LMModel.generate is the core autoregressive generation method of the MusicGen language model. It takes conditioning attributes and an optional prompt, then iteratively predicts discrete audio tokens one step at a time using the streaming transformer with codebook interleaving patterns. The method handles classifier-free guidance setup, pattern-based sequence construction, token sampling, and sequence reconstruction.

API Signature

@torch.no_grad()
def generate(
    self,
    prompt: Optional[torch.Tensor] = None,
    conditions: List[ConditioningAttributes] = [],
    num_samples: Optional[int] = None,
    max_gen_len: int = 256,
    use_sampling: bool = True,
    temp: float = 1.0,
    top_k: int = 250,
    top_p: float = 0.0,
    cfg_coef: Optional[float] = None,
    cfg_coef_beta: Optional[float] = None,
    two_step_cfg: Optional[bool] = None,
    remove_prompts: bool = False,
    check: bool = False,
    callback: Optional[Callable[[int, int], None]] = None,
) -> torch.Tensor

Parameters

Parameter Type Default Description
prompt Optional[torch.Tensor] None Prompt tokens of shape [B, K, T] for continuation. If None, generation starts from scratch.
conditions List[ConditioningAttributes] [] List of conditioning attributes (text, melody, style). One per batch sample.
num_samples Optional[int] None Number of samples to generate. Inferred from prompt or conditions if not specified.
max_gen_len int 256 Maximum generation length in tokens (frames). Typically computed as int(duration * frame_rate).
use_sampling bool True Use probabilistic sampling if True; use argmax decoding if False.
temp float 1.0 Temperature for softmax scaling during sampling.
top_k int 250 Top-k filtering parameter for token sampling.
top_p float 0.0 Top-p (nucleus) sampling threshold. When 0.0, top-k is used instead.
cfg_coef Optional[float] None Classifier-free guidance coefficient. If None, uses self.cfg_coef.
cfg_coef_beta Optional[float] None Double CFG beta coefficient for MusicGen-Style models.
two_step_cfg Optional[bool] None Use two-step CFG instead of batched CFG. If None, uses self.two_step_cfg.
remove_prompts bool False If True, remove prompt tokens from the returned output.
check bool False Enable runtime consistency checks on the generated sequence.
callback Optional[Callable] None Progress callback function receiving (current_step, total_steps).

Return Value

Type Description
torch.Tensor Generated discrete audio tokens of shape [B, K, T'] where T' is the output length (up to max_gen_len, minus prompt length if remove_prompts=True). Token values are integers in the range [0, card].

Source Location

  • File: audiocraft/models/lm.py, lines 421-587
  • Class: LMModel (extends StreamingModule)
  • Import: from audiocraft.models.lm import LMModel (typically accessed through MusicGen.lm)

Internal Workflow

The generate method proceeds through five major phases:

Phase 1: Input Validation and Setup (lines 462-477)

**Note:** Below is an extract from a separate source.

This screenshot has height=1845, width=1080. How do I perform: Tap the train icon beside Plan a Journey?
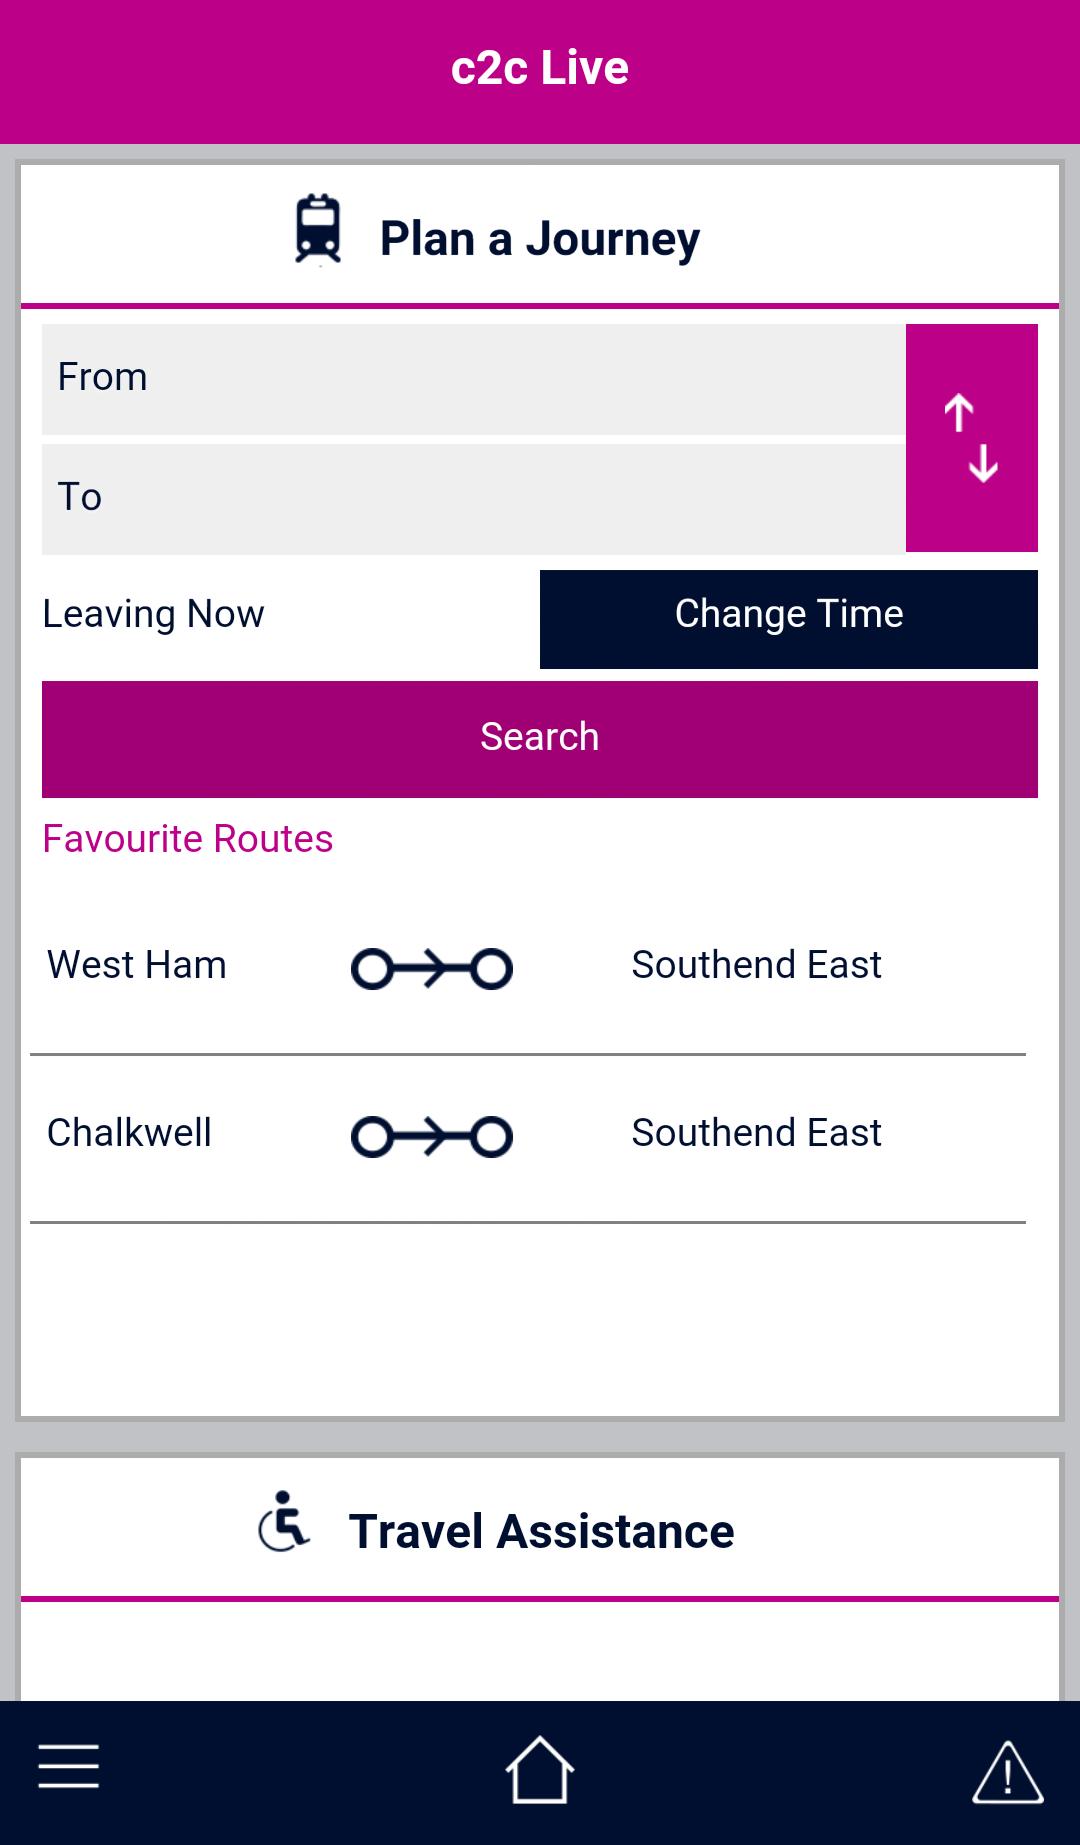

  • Asserts the model is not in training mode.
  • Determines num_samples from the prompt, conditions, or explicit parameter.
  • Resolves the device from the model's first parameter.

Phase 2: Classifier-Free Guidance Condition Preparation (lines 479-511)

Depending on the CFG configuration, conditions are prepared differently:

  • Double CFG (cfg_coef_beta is not None): Creates three condition sets -- full conditional, wav-only conditional (text dropped), and null conditional. These are concatenated and tokenized together. Batch size is tripled.
  • Standard CFG with two-step (two_step_cfg=True): Creates separate condition tensors for conditional and unconditional passes. They are processed independently during generation.
  • Standard CFG batched (default): Concatenates conditional + null conditions. Batch size is doubled. The single forward pass produces both conditional and unconditional logits.
  • No conditions: Uses empty condition tensors.

The condition preparation involves:

null_conditions = ClassifierFreeGuidanceDropout(p=1.0)(conditions)
conditions = conditions + null_conditions  # concatenate for batched CFG
tokenized = self.condition_provider.tokenize(conditions)
cfg_conditions = self.condition_provider(tokenized)

Phase 3: Pattern Sequence Construction (lines 513-534)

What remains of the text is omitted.